**Task prompt:** Reproduce each of the following records word for word, leaving every line unchanged.

**Records:**

########################################

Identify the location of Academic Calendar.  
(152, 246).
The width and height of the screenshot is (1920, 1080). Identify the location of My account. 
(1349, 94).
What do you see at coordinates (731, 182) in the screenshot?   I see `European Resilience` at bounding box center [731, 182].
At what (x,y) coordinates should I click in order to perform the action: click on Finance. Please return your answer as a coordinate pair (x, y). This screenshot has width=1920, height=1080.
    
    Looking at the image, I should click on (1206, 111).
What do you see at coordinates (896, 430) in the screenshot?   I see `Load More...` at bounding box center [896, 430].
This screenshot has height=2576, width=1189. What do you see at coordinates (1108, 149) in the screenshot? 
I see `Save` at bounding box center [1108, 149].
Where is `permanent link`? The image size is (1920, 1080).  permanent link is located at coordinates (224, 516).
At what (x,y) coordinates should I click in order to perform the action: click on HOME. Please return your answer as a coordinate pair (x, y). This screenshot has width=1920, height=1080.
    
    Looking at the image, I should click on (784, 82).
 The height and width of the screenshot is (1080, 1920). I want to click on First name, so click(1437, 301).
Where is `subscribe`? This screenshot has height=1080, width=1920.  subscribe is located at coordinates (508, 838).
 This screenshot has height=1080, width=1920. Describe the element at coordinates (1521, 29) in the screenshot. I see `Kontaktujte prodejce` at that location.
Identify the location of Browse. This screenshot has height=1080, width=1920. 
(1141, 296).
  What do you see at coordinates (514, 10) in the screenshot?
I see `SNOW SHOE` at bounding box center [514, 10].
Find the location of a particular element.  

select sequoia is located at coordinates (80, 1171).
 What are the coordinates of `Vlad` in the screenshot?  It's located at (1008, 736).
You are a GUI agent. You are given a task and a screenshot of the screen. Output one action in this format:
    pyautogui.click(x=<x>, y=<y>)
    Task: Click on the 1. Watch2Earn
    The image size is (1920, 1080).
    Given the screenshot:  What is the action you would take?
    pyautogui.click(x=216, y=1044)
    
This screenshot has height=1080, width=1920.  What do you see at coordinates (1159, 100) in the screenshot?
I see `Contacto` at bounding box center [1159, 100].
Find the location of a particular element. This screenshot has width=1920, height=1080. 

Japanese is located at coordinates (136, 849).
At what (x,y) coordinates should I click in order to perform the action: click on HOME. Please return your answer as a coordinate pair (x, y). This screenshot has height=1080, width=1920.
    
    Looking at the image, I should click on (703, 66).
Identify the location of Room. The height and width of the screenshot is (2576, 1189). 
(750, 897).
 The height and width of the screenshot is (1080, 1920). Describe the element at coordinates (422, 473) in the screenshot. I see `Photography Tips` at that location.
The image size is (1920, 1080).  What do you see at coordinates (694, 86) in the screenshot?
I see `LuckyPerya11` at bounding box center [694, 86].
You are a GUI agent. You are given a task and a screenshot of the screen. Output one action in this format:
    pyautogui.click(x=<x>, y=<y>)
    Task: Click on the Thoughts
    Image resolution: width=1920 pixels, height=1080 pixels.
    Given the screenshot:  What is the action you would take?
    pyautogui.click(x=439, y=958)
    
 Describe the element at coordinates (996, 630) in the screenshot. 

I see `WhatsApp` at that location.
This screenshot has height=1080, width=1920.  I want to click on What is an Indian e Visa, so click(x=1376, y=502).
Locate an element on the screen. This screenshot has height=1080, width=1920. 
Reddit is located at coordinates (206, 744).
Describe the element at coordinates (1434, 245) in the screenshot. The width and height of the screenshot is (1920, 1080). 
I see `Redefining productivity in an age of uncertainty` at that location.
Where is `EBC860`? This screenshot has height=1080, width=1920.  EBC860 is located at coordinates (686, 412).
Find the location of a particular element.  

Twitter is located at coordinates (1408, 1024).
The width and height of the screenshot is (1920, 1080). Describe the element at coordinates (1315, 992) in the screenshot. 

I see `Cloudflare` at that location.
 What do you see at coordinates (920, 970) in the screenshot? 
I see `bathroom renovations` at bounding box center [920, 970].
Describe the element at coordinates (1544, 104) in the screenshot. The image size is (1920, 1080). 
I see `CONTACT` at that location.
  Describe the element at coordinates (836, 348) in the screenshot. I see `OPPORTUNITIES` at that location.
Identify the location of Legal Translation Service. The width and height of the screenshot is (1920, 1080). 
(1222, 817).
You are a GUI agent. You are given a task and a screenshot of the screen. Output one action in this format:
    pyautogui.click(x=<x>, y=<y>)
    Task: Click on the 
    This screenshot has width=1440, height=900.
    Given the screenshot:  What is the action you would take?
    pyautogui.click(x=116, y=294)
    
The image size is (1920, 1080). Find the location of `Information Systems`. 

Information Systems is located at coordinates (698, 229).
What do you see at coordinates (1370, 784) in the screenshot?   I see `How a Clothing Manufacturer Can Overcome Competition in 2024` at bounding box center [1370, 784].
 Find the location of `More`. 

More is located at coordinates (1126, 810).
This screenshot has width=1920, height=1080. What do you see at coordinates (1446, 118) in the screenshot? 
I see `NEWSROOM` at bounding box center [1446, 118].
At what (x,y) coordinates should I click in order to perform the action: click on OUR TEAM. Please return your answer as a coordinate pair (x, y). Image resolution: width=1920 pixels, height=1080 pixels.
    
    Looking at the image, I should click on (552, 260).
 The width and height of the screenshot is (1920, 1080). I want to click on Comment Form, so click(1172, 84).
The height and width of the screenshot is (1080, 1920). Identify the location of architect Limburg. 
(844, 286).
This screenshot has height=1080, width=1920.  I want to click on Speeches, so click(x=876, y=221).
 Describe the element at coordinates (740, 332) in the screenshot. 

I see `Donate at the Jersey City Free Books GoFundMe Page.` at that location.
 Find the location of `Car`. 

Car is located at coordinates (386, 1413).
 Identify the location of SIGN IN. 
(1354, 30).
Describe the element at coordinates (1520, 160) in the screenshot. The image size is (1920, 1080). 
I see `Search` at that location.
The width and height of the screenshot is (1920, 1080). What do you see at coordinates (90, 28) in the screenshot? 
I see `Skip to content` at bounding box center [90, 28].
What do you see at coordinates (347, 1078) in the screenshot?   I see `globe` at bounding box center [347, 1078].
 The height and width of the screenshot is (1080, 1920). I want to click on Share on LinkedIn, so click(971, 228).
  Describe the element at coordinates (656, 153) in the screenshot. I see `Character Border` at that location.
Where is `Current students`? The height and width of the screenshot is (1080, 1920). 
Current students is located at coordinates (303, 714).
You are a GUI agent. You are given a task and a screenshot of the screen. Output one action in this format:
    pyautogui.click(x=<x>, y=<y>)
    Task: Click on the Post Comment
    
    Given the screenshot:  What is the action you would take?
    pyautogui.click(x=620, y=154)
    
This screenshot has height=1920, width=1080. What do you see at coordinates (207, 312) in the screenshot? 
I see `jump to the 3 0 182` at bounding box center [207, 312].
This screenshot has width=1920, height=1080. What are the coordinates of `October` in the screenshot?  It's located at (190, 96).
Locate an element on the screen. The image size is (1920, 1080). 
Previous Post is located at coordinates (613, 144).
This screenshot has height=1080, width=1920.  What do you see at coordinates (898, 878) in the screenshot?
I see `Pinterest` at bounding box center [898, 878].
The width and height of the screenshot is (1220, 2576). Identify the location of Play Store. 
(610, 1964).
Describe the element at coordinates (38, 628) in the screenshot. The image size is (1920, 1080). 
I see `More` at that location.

########################################

**Task result:**
Identify the location of Academic Calendar.  
(152, 246).
The width and height of the screenshot is (1920, 1080). Identify the location of My account. 
(1349, 94).
What do you see at coordinates (731, 182) in the screenshot?   I see `European Resilience` at bounding box center [731, 182].
At what (x,y) coordinates should I click in order to perform the action: click on Finance. Please return your answer as a coordinate pair (x, y). This screenshot has width=1920, height=1080.
    
    Looking at the image, I should click on (1206, 111).
What do you see at coordinates (896, 430) in the screenshot?   I see `Load More...` at bounding box center [896, 430].
This screenshot has height=2576, width=1189. What do you see at coordinates (1108, 149) in the screenshot? 
I see `Save` at bounding box center [1108, 149].
Where is `permanent link`? The image size is (1920, 1080).  permanent link is located at coordinates (224, 516).
At what (x,y) coordinates should I click in order to perform the action: click on HOME. Please return your answer as a coordinate pair (x, y). This screenshot has width=1920, height=1080.
    
    Looking at the image, I should click on (784, 82).
 The height and width of the screenshot is (1080, 1920). I want to click on First name, so click(1437, 301).
Where is `subscribe`? This screenshot has height=1080, width=1920.  subscribe is located at coordinates (508, 838).
 This screenshot has height=1080, width=1920. Describe the element at coordinates (1521, 29) in the screenshot. I see `Kontaktujte prodejce` at that location.
Identify the location of Browse. This screenshot has height=1080, width=1920. 
(1141, 296).
  What do you see at coordinates (514, 10) in the screenshot?
I see `SNOW SHOE` at bounding box center [514, 10].
Find the location of a particular element.  

select sequoia is located at coordinates (80, 1171).
 What are the coordinates of `Vlad` in the screenshot?  It's located at (1008, 736).
You are a GUI agent. You are given a task and a screenshot of the screen. Output one action in this format:
    pyautogui.click(x=<x>, y=<y>)
    Task: Click on the 1. Watch2Earn
    The image size is (1920, 1080).
    Given the screenshot:  What is the action you would take?
    pyautogui.click(x=216, y=1044)
    
This screenshot has height=1080, width=1920.  What do you see at coordinates (1159, 100) in the screenshot?
I see `Contacto` at bounding box center [1159, 100].
Find the location of a particular element. This screenshot has width=1920, height=1080. 

Japanese is located at coordinates (136, 849).
At what (x,y) coordinates should I click in order to perform the action: click on HOME. Please return your answer as a coordinate pair (x, y). This screenshot has height=1080, width=1920.
    
    Looking at the image, I should click on (703, 66).
Identify the location of Room. The height and width of the screenshot is (2576, 1189). 
(750, 897).
 The height and width of the screenshot is (1080, 1920). Describe the element at coordinates (422, 473) in the screenshot. I see `Photography Tips` at that location.
The image size is (1920, 1080).  What do you see at coordinates (694, 86) in the screenshot?
I see `LuckyPerya11` at bounding box center [694, 86].
You are a GUI agent. You are given a task and a screenshot of the screen. Output one action in this format:
    pyautogui.click(x=<x>, y=<y>)
    Task: Click on the Thoughts
    Image resolution: width=1920 pixels, height=1080 pixels.
    Given the screenshot:  What is the action you would take?
    pyautogui.click(x=439, y=958)
    
 Describe the element at coordinates (996, 630) in the screenshot. 

I see `WhatsApp` at that location.
This screenshot has height=1080, width=1920.  I want to click on What is an Indian e Visa, so click(x=1376, y=502).
Locate an element on the screen. This screenshot has height=1080, width=1920. 
Reddit is located at coordinates (206, 744).
Describe the element at coordinates (1434, 245) in the screenshot. The width and height of the screenshot is (1920, 1080). 
I see `Redefining productivity in an age of uncertainty` at that location.
Where is `EBC860`? This screenshot has height=1080, width=1920.  EBC860 is located at coordinates (686, 412).
Find the location of a particular element.  

Twitter is located at coordinates (1408, 1024).
The width and height of the screenshot is (1920, 1080). Describe the element at coordinates (1315, 992) in the screenshot. 

I see `Cloudflare` at that location.
 What do you see at coordinates (920, 970) in the screenshot? 
I see `bathroom renovations` at bounding box center [920, 970].
Describe the element at coordinates (1544, 104) in the screenshot. The image size is (1920, 1080). 
I see `CONTACT` at that location.
  Describe the element at coordinates (836, 348) in the screenshot. I see `OPPORTUNITIES` at that location.
Identify the location of Legal Translation Service. The width and height of the screenshot is (1920, 1080). 
(1222, 817).
You are a GUI agent. You are given a task and a screenshot of the screen. Output one action in this format:
    pyautogui.click(x=<x>, y=<y>)
    Task: Click on the 
    This screenshot has width=1440, height=900.
    Given the screenshot:  What is the action you would take?
    pyautogui.click(x=116, y=294)
    
The image size is (1920, 1080). Find the location of `Information Systems`. 

Information Systems is located at coordinates (698, 229).
What do you see at coordinates (1370, 784) in the screenshot?   I see `How a Clothing Manufacturer Can Overcome Competition in 2024` at bounding box center [1370, 784].
 Find the location of `More`. 

More is located at coordinates (1126, 810).
This screenshot has width=1920, height=1080. What do you see at coordinates (1446, 118) in the screenshot? 
I see `NEWSROOM` at bounding box center [1446, 118].
At what (x,y) coordinates should I click in order to perform the action: click on OUR TEAM. Please return your answer as a coordinate pair (x, y). Image resolution: width=1920 pixels, height=1080 pixels.
    
    Looking at the image, I should click on (552, 260).
 The width and height of the screenshot is (1920, 1080). I want to click on Comment Form, so click(1172, 84).
The height and width of the screenshot is (1080, 1920). Identify the location of architect Limburg. 
(844, 286).
This screenshot has height=1080, width=1920.  I want to click on Speeches, so click(x=876, y=221).
 Describe the element at coordinates (740, 332) in the screenshot. 

I see `Donate at the Jersey City Free Books GoFundMe Page.` at that location.
 Find the location of `Car`. 

Car is located at coordinates (386, 1413).
 Identify the location of SIGN IN. 
(1354, 30).
Describe the element at coordinates (1520, 160) in the screenshot. The image size is (1920, 1080). 
I see `Search` at that location.
The width and height of the screenshot is (1920, 1080). What do you see at coordinates (90, 28) in the screenshot? 
I see `Skip to content` at bounding box center [90, 28].
What do you see at coordinates (347, 1078) in the screenshot?   I see `globe` at bounding box center [347, 1078].
 The height and width of the screenshot is (1080, 1920). I want to click on Share on LinkedIn, so click(971, 228).
  Describe the element at coordinates (656, 153) in the screenshot. I see `Character Border` at that location.
Where is `Current students`? The height and width of the screenshot is (1080, 1920). 
Current students is located at coordinates (303, 714).
You are a GUI agent. You are given a task and a screenshot of the screen. Output one action in this format:
    pyautogui.click(x=<x>, y=<y>)
    Task: Click on the Post Comment
    
    Given the screenshot:  What is the action you would take?
    pyautogui.click(x=620, y=154)
    
This screenshot has height=1920, width=1080. What do you see at coordinates (207, 312) in the screenshot? 
I see `jump to the 3 0 182` at bounding box center [207, 312].
This screenshot has width=1920, height=1080. What are the coordinates of `October` in the screenshot?  It's located at (190, 96).
Locate an element on the screen. The image size is (1920, 1080). 
Previous Post is located at coordinates (613, 144).
This screenshot has height=1080, width=1920.  What do you see at coordinates (898, 878) in the screenshot?
I see `Pinterest` at bounding box center [898, 878].
The width and height of the screenshot is (1220, 2576). Identify the location of Play Store. 
(610, 1964).
Describe the element at coordinates (38, 628) in the screenshot. The image size is (1920, 1080). 
I see `More` at that location.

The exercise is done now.